Query in Hyderabad’s server will be −

$$\sigma_{status} = {\small "ongoing"}^{({Hyd}_-{PROJECT})}$$

In order to get the overall result, we need to union the results of the three queries as follows −

$\sigma_{status} = {\small "ongoing"}^{({NewD}_-{PROJECT})} \cup \sigma_{status} = {\small "ongoing"}^{({kol}_-{PROJECT})} \cup \sigma_{status} = {\small "ongoing"}^{({Hyd}_-{PROJECT})}$

Distributed Query Optimization

Distributed query optimization involves a large number of query trees to be evaluated, each of which produces the necessary query results. This is largely due to the existence of large amounts of repeated and fragmented information. The goal, therefore, is to find an optimal solution rather than the best solution.

The main problems for optimizing distributed queries are −

  • Optimal resource usage in the distributed system.
  • Trading by query.
  • Reduction of the query's solution space.

Optimal Utilization of Resources in the Distributed System

In order to perform the operations pertaining to a query, a distributed system has a variety of database servers on different sites. The methods for efficient use of resources are below.

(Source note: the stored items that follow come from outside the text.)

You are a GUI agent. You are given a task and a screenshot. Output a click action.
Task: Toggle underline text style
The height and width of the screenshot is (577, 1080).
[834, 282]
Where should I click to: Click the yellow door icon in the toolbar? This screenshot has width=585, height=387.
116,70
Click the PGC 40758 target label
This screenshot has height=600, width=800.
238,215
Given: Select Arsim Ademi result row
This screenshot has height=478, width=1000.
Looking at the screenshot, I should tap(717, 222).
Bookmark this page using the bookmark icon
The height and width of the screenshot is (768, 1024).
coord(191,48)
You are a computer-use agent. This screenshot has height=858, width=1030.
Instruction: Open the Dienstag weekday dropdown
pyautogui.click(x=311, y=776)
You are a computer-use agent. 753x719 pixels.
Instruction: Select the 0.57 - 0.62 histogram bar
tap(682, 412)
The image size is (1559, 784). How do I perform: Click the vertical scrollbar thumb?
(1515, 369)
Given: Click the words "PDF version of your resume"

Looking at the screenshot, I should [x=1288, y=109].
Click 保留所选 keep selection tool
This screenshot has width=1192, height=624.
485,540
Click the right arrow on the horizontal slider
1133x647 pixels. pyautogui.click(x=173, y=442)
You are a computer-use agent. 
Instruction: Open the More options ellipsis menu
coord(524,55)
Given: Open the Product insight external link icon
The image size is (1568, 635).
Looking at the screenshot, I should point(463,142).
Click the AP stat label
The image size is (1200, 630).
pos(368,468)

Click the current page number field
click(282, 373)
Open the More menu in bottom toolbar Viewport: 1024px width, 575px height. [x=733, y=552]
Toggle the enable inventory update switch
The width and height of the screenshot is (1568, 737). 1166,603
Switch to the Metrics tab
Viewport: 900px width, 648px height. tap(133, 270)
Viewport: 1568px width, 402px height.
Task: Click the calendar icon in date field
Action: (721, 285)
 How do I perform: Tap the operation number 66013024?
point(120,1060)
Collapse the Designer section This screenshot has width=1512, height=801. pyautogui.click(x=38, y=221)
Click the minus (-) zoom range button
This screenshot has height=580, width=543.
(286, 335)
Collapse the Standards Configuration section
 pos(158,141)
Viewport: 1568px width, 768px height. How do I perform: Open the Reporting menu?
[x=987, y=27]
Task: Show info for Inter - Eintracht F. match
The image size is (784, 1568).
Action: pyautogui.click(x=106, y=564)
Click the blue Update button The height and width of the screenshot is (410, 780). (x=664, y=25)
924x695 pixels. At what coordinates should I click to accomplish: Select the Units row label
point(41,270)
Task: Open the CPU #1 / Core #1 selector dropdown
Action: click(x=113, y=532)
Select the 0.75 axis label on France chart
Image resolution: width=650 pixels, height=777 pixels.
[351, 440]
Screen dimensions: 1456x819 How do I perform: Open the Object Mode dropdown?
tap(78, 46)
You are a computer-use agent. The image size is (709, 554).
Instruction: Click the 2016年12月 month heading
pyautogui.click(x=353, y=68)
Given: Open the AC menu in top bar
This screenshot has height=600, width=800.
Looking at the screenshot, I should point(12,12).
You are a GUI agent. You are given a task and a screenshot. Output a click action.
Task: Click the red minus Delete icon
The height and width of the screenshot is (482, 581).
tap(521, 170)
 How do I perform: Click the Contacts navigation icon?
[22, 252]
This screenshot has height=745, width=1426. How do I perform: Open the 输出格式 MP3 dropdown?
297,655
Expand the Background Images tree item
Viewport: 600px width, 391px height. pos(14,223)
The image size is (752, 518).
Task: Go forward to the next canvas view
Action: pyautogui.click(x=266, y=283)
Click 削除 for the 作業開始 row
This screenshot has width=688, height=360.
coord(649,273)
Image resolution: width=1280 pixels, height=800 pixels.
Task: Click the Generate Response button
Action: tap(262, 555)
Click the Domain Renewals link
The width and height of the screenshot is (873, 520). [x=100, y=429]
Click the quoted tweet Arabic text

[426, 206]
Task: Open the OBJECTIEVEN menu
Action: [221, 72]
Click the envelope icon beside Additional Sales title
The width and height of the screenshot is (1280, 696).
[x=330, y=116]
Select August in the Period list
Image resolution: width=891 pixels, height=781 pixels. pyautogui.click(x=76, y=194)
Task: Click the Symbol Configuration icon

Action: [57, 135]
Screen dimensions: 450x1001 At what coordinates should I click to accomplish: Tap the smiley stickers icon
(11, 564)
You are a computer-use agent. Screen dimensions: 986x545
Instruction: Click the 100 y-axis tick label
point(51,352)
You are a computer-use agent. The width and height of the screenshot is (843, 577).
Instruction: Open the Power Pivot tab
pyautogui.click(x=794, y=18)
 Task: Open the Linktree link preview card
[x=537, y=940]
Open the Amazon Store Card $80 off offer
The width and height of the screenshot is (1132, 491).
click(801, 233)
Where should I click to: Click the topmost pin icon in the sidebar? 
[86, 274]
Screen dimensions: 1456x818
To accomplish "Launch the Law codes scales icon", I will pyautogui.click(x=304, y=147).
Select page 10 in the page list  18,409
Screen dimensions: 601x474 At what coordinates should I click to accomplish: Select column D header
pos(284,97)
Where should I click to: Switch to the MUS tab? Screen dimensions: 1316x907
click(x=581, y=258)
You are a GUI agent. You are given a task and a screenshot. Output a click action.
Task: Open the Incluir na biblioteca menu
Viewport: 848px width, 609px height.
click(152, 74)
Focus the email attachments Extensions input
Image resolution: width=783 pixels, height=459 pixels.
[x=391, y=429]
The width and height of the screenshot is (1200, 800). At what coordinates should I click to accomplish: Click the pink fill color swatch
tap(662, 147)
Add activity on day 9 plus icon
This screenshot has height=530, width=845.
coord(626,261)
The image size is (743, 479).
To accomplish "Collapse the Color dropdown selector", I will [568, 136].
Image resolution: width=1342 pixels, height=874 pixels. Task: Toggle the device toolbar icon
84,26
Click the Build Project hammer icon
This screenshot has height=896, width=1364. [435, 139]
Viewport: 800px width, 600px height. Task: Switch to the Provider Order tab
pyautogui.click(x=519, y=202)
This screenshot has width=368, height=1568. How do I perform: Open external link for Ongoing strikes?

Operation Shipping: The operation is carried out on the site where the data is processed and not on the site of the client during operation shipping. The findings are then moved to the client site. This is ideal for operations where operands are accessible at the same place. Example: Operations of Select and Project.

Data Shipping-The data fragments are moved to the database server during data shipping, where the operations are performed. This is used in systems in which the operands are distributed at different sites. In systems where the communication costs are minimal, and local processors are much slower than the client server, this is also acceptable.

Hybrid Shipping- This is a combination of shipping of data and activities. Here, data fragments are moved where the procedure runs to the high-speed processors. The findings are then sent to the client site.

Optimization image

Query Trading

The control / client site for a distributed query is called the buyer and the sites where the local queries are performed are called sellers in the query trading algorithm for distributed database systems. A variety of alternatives for selecting sellers and reconstructing the global results are formulated by the buyer. The buyer's aim is to achieve the optimal cost.

The algorithm begins with the buyer assigning the seller sites to sub-queries. From local optimised query plans proposed by the sellers in conjunction with the communication costs for reconstructing the final result, the optimal plan is generated. The query is performed until the global optimal plan is formulated.

Reduction of Solution Space of the Query

Generally, the optimal solution requires reducing the space of the solution such that the cost of query and data transfer is reduced. This, like heuristics in centralized systems, can be done by a set of heuristic rules.

Some of the rules are below:

  • As early as possible, perform selection and projection operations. This reduces the flow of data across communication networks.
  • Simplify horizontal fragment operations by eliminating selection criteria that are not relevant to a specific site.
  • Move fragmented data to the site where most of the data is present and perform operations there in the case of join and union operations consisting of fragments located in multiple sites.
  • Use the semi-join process to qualify the tuples to be joined. This reduces the amount of processing of data , which in turn lowers the cost of communication.
  • In a distributed query tree, merge the common leaves and sub-trees.